Textes sur nature/culture
Y a-t-il une nature humaine ?
<<Tout le monde reconnaît qu'il y a beaucoup d'uniformité dans les actions humaines, dans toutes les nations et à toutes les époques, et que
la nature humaine reste toujours la même dans ses principes et ses opérations. Les mêmes motifs produisent toujours les mêmes actions ; les mêmes événements suivent les mêmes causes. L'ambition,
l'avarice, l'amour de soi, la vanité, l'amitié, la générosité, l'esprit public : ces passions, qui se mêlent à divers degrés et se répandent dans la société, ont été, depuis le commencement du
monde, et sont encore la source de toutes les actions et entreprises qu'on a toujours observées parmi les hommes. Voulez-vous connaître les sentiments, les inclinations et le genre de vie des
Grecs et des Romains ? Etudiez bien le caractère des Français et des Anglais : vous ne pouvez vous tromper beaucoup si vous transférez aux premiers la plupart des observations que vous avez
faites sur les seconds. Les hommes sont si bien les mêmes, à toutes les époques et en tous les lieux, que l'histoire ne nous indique rien de nouveau ni d'étrange sur ce point. Son principal usage
est seulement de nous découvrir les principes constants et universels de la nature humaine en montrant les hommes dans toutes les diverses circonstances et situations>>.
D. HUME, Bac A, 1984.
<<S'il est impossible de trouver en chaque homme une essence universelle qui serait la nature humaine, il existe pourant une universalité
humaine de condition. Ce n'est pas par hasard que les penseurs d'aujourd'hui parlent plus volontiers de la condition de l'homme que de sa nature. Par condition ils entendent avec plus ou moins de
clarté l'ensemble des limites a priori qui esquissent sa situation fondamentale dans l'univers. Les situations historiques varient : l'homme peut naître esclave dans une société païenne ou
seigneur féodal ou prolétaire. Ce qui ne varie pas, c'est la nécessité pour lui d'être dans le monde, d'y être au travail, d'y être au milieu d'autres hommes et d'y être mortel (...). Et bien que
les projets puissent être divers, au moins aucun ne reste-t-il tout à fait étranger parce qu'ils se présentent tous comme un essai pour franchir ses limites ou pour les reculer ou pour les nier
ou pour s'en accommoder>>.
J.-P. SARTRE, Bac A 1984 (L'Existentialisme est un humanisme, Nagel, pp. 67-69).

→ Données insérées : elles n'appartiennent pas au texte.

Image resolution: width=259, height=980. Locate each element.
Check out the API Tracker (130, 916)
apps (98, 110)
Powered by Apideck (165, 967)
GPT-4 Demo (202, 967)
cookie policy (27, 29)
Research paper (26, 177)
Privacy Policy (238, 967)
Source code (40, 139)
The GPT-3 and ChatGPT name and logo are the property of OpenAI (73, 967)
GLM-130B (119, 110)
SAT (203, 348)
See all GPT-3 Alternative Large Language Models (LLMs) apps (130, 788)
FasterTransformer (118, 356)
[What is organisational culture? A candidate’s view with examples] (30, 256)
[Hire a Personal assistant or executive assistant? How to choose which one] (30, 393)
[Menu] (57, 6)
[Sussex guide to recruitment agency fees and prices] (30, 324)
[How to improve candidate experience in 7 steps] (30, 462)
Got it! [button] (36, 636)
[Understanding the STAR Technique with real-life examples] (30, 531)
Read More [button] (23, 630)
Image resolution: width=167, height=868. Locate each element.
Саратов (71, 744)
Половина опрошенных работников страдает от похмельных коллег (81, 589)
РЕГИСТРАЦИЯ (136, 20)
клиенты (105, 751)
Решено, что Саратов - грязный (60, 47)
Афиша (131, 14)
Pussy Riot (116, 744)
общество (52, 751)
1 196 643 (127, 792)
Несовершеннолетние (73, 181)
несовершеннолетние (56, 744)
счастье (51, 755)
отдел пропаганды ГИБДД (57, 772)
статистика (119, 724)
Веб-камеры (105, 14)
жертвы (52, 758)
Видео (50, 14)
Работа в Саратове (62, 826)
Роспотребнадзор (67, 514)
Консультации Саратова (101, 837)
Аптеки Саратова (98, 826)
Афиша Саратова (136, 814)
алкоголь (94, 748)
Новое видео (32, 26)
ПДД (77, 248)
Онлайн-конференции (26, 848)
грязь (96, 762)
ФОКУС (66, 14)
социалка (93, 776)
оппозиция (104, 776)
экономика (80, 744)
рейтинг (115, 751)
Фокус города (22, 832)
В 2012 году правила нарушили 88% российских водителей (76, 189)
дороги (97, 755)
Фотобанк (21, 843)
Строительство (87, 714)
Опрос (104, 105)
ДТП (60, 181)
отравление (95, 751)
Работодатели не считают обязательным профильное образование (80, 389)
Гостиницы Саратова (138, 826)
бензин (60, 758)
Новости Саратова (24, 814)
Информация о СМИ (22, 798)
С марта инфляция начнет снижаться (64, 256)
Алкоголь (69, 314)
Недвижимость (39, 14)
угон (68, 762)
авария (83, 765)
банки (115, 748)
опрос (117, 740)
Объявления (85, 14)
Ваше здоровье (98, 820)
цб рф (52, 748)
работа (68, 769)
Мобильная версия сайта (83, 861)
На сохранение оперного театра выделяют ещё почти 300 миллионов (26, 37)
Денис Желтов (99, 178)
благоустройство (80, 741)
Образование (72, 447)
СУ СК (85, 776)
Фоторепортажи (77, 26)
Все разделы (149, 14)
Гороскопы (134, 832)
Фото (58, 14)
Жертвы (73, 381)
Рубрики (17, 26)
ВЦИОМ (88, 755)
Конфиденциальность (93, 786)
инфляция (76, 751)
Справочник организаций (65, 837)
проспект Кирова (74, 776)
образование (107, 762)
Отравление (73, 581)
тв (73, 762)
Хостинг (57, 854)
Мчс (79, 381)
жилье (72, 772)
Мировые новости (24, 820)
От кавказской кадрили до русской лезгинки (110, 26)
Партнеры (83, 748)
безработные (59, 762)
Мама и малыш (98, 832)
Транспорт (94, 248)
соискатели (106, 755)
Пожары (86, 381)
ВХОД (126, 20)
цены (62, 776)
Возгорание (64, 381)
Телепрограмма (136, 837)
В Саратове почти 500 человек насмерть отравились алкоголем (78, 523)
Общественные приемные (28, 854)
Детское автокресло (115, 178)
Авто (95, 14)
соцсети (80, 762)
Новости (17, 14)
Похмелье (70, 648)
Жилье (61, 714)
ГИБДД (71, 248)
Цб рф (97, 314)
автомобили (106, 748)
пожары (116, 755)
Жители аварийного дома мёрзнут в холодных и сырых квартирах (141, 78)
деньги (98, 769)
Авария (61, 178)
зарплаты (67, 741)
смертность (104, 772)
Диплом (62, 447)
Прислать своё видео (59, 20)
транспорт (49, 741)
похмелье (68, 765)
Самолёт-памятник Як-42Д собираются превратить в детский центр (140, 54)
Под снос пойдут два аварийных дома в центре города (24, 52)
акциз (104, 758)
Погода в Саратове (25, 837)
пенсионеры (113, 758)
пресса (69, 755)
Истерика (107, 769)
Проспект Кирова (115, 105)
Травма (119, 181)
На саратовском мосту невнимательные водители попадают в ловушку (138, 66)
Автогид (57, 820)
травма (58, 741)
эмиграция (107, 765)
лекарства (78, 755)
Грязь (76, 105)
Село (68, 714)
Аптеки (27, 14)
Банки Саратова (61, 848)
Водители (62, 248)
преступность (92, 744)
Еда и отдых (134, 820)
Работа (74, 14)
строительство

Complémentarité des approches naturaliste et culturaliste
<<Il n'est pas plus naturel ou pas moins conventionnel de crier dans la colère ou d'embrasser dans l'amour que d'appeler table une table. Les
sentiments et les conduites passionnelles sont inventés comme les mots. Même ceux qui, comme la paternité, paraissent inscrits dans le corps humain sont en réalité des institutions.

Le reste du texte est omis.